Growth, growth, growth! A chorus of economists, politicians, businesspeople and developers tell us we must have more of it. And more. And more.
Why? When is enough enough? And what, exactly, do those folks mean?
I’ll admit right off that I find economics daunting. As a physician I think of constant, unconstrained growth as bad stuff. Think cancer.
I’ll also admit that economic growth is something different. Wikipedia, which has become my favorite reference, says: “economic growth is the increase in the market value of the goods and services produced by an economy over time.” (italics mine) On first reading, that sounds pretty reasonable. But on second thought…….
Are there values other than market ones? Well, I can think of several.

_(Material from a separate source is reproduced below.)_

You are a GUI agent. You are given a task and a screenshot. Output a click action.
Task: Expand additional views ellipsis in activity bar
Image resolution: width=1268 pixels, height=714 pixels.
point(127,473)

What about ethical values, spiritual values, cultural values, aesthetic values, family values, ideological values. And anyone who feels those different kinds of values march lock step with market values might think about this. According to USA Today, just two porn sites in this country generated $10 billion in 2003. And the authors estimate that to be only 20% of the pornography market. That’s its market value, but might that just possibly conflict with some family values – even if it does grow our GDP?
The trouble is, it’s so easy to measure market value. Just count up the bottom lines of all those income and sales tax returns, add them together and there you have it – GDP. Try doing that for spiritual or aesthetic values. There’s a Nobel Prize waiting to happen for the person who untilts that playing field.
But I’m beating around the bush. My real gripe with economic values trumping all others is that so much of what contributes to GDP growth is a direct attack on a lot of stuff that I value a lot. Clean air for one thing. And clean water. Solitude. Really dark skies at night. Oceans and streams brimming with fish. Huge stands of really big old trees. Vistas uncluttered by billboards urging me to buy stuff I don’t even know I want. A world in which there’s plenty of room left at the top of the food chain for lots of other species in addition to our own.
On the other hand, it’s not all doom and gloom. After all, the manufacture of solar panels – provided it’s done in the US – does contribute to our GDP. And there does seem to be a growing awareness of the GDP’s shortcomings. In 2008 the NYTIMES reminded us that over forty years ago Robert F. Kennedy complained that the GDP was inadequate because it failed to measure “that which makes life worthwhile.”
The same article goes on to reference a number of respected economic thinkers now working to come up with improved measures of national well-being (http://www.happyplanetindex.org/), (http://www.gnh-movement.org/ ),(http://en.wikipedia.org/wiki/Index_of_Sustainable_Economic_Welfare) This Index of Sustainable Economic Welfare is calculated by the formula ISEW = personal consumption + public non-defensive expenditures – private defensive expenditures + capital formation + services from domestic labour – costs of environmental degradation – depreciation of natural capital.
Recently some academic economists calculated the ISWE and compared it to GDP. Not surprisingly, they conclude that while the GDP since the 1970’s has registered almost steady growth (there’s that boogieman again!), the ISWE has remained essentially flat over that same period!
So….what’s to be done.? Well, for one thing, at a personal level, whenever I hear some politician warning how this or that piece of legislation is going to hinder GROWTH, my early warning system lights flash and I take a close look at the legislation and think about writing him or her or sending a letter to the editor of our local newspaper. And just a couple of minutes searching the web yields a number of organizations like the New American Dream which are devoted to finding ways to implement just the kind of thing we are talking about. It doesn’t cost a cent to sign up as a follower of their blog (http://www.newdream.org/blog) and if you like what they’re doing you can even donate whatever you wish.
It’s certainly no easy matter to change the deeply ingrained presumptions and habits of a culture like ours but sooner or later as more of the earth gets covered with asphalt, more species disappear, there are more climatic wobbles, etcetera, etcetera, and so forth, things will eventually change. Surely if none of us works on curtailing growth now, that time may arrive when life is pretty miserable. But, with apologies to Arlo Guthrie, “ You know, if one person, just one person, does it they may think he’s really sick and…..” they’ll pay no mind.” “And if two people do it, in harmony, they may think they’re both….” weirdos and they won’t heed them either. “And if three people do it! Can you imagine three people…… They may think it’s an organization. And can you imagine fifty people a day? I said FIFTY people a day…….Friends they may think it’s a MOVEMENT, and that’s what it is…….” the ALICE’S RESTAURANT ANTI ECONOMIC CANCER MOVEMENT…….and instead of change coming when it is altogether too late, we can make it come just a bit earlier.
In medicine one learns early on that the first step in treating a problem is to find out what the root cause is. And if you find that the root problem is uncontrolled growth, sometimes you just have to cut it out – and the earlier the better.